Мама посмотрела, не понимая. И тут же глаза ее проснулись, с знакомой тревогой обежали мое лицо и сделались… виноватые. Прижав покрепче сверток с покупкой, она сказала виноватым голосом:
— Устала, малышка? Сейчас отдохнем. Посидим в чайхане, попьем чайку с лепе-ешечкой…
— Из муки, которая нам улыбнулась!
— Из муки, которую мы купим в следующий раз! — строго сказала мама. И добавила, уже не так уверенно: — Когда музей отдаст мне за тюбетейку деньги.
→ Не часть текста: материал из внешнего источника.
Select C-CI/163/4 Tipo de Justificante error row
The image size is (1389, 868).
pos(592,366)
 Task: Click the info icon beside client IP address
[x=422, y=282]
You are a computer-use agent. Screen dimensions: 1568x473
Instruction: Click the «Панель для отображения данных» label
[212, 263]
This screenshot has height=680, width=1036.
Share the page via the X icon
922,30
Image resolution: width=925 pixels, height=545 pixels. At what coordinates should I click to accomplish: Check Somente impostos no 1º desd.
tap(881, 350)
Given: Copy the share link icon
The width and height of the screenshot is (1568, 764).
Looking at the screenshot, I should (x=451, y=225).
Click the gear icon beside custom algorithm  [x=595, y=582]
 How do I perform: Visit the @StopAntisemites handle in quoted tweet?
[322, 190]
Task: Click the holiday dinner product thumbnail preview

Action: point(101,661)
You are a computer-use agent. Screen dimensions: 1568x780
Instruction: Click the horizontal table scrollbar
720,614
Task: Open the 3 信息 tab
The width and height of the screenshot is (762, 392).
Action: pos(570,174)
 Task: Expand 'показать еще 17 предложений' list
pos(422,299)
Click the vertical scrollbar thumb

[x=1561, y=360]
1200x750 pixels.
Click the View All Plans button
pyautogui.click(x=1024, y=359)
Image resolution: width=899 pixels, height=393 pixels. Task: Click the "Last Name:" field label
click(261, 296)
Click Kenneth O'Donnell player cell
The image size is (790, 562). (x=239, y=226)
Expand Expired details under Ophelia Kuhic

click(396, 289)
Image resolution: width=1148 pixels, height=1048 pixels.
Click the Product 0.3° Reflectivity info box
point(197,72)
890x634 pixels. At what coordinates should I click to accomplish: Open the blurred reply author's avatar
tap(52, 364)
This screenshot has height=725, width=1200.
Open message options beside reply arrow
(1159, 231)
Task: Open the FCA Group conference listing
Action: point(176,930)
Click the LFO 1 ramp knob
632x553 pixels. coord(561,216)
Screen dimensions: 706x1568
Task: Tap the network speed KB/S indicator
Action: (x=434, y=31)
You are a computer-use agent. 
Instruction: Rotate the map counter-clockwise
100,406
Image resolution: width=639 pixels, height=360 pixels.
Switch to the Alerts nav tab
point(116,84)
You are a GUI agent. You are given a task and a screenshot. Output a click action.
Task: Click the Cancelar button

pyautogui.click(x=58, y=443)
— Отдаст? Твоя Ахунова?! Жди у моря погоды…
На мамино лицо легла тень, а брови упрямо сдвинулись. И я пожалела о своих словах.
Чайхана была наверху, маленькая, пыльная. Мы долго топтались в поисках места, еще дольше ждали чайханщика с белым чайником и одной на двоих пиалой. А лепешка была чудная — горячая, в коричневом румянце и тминных веснушках.
Мама разломила лепешку, разложила кусочки на блюде — вверх корочкой, как положено по узбекскому обычаю. Мы ели ее, по очереди запивая зеленым чаем из маленькой пиалы.
Мама снова оживилась. Забыв про чай и лепешку, рассказывала, какая будет у них в музее новая экспозиция. И до чего кстати придется наша тюбетейка с парашютиками. Экспозицию разрешат музею, мама не сомневалась, теперь уж точно разрешат: в ЦК партии республики изучают ее письмо…
Слушая маму и живо прибирая лепешечку, повеселела и я. И с удовольствием смотрела вниз, в котлован. Там орудовал сторукий, поражал народ. Только у мамы в фондах видела я сразу столько красивых вещей. Даже, может, более красивых, ведь каждая музейная вещь единственна, неповторима. Но то были научные экспонаты. Они лежали себе в сундуках, и от них несло нафталином. А в ловких руках сторукого все шевелилось, искрилось, плясало и притягивало к себе другое живое — голоса людей, их глаза, руки (чем-то подобным представилась мне и мамина экспозиция).